Vor dem Hintergrund der in diesem Buch aufgezeigten Erfahrungen und Erkenntnisse ist es nicht nur aus der – hier im Vordergrund stehenden – anwaltlichen Sicht bzw. Sicht der Parteien eines Rechtsstreits, sondern auch aus richterlicher Sicht prozessökonomischer, wenn ein Sachverständigengutachten erst dann eingeholt wird, nachdem die Anknüpfungstatsachen herausgearbeitet sind und zudem Art und Umfang der vom Sachverständigen ggf. festzustellenden Tatsachen (Befundtatsachen) einer juristischen Bewertung unterzogen sind. Eine solche – der Zivilprozessordnung (ZPO) entsprechende – Vorgehensweise würde nicht nur den Parteien, sondern auch den Sachverständigen helfen, die mit den Fragestellungen, die vielfach an sie herangetragen werden, überfordert sind. Zudem könnte hierdurch vermieden werden, dass sich Sachverständige mit der – häufig geradezu hilflos wirkenden – Beantwortung viel zu weitgehender Fragen der Besorgnis der Befangenheit aussetzen und sich wegen unnötiger Kosten im Rahmen der Kostenfestsetzung rechtfertigen müssen.

Ein sachgerechter, d.h. vor allem zielgerichteter Einsatz des Sachverständigen hätte schließlich auch Auswirkungen auf die Akzeptanz des staatlichen Bauprozesses, der in den vergangenen Jahren bei den am Bau Beteiligten immer mehr in Verruf geraten ist. Reformbestrebungen müssten allerdings an der Rechtswirklichkeit ansetzen. Denn die Zivilprozessordnung enthält bereits alle Instrumente, um einen Bauprozess effektiv und ökonomisch zu führen und diesen zeitnah entscheiden und beenden zu können.

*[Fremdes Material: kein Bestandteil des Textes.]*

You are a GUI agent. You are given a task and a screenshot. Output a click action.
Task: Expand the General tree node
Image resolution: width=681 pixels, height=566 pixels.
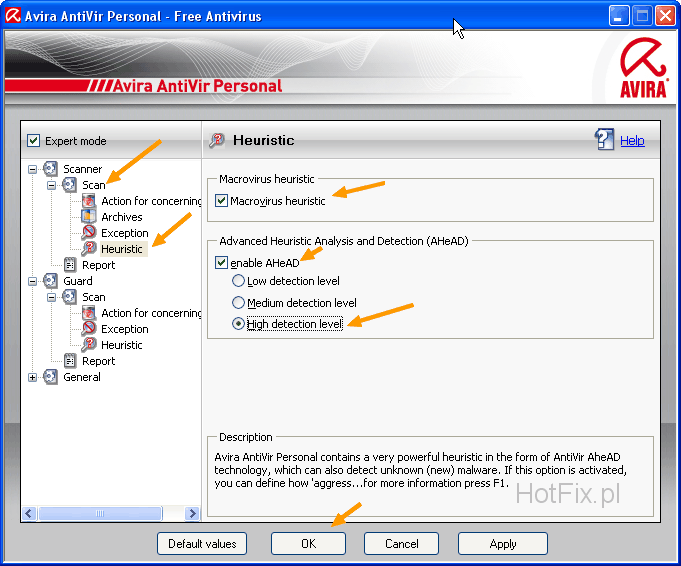pyautogui.click(x=33, y=377)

Ob diese Problematik deshalb durch eine Änderung der ZPO nachhaltig geändert werden kann, mag bezweifelt werden, zumal sämtliche bisherigen Bestrebungen vergangener Legislaturperioden, den Bauprozess zu reformieren, letztlich gescheitert sind. Insofern verwundert es nicht, wenn die am Bau Beteiligten immer mehr auf nichtstaatliche Entscheider bzw. Streitschlichter ausweichen, sei es in Form von Schiedsgerichten oder Schiedsgutachten, Schlichtung oder Mediation.

Zu den wesentlichen Ursachen der hier konstatierten Fehlentwicklung der deutschen Bauprozesswirklichkeit zählt vor allem der Umgang staatlicher Gerichte mit „ihren“ Sachverständigen – ein Umgang, der bereits nach geltendem Recht keine Rechtsgrundlage findet. Denn die Bedeutung, die den gerichtlich bestellten Sachverständigen von den Baukammern und -senaten beimessen wird, deren faktische Dominanz, entspricht weder dem Bild vom „Gehilfen“ und schon gar nicht der Konstruktion des Sachverständigengutachtens als reines „Beweismittel“.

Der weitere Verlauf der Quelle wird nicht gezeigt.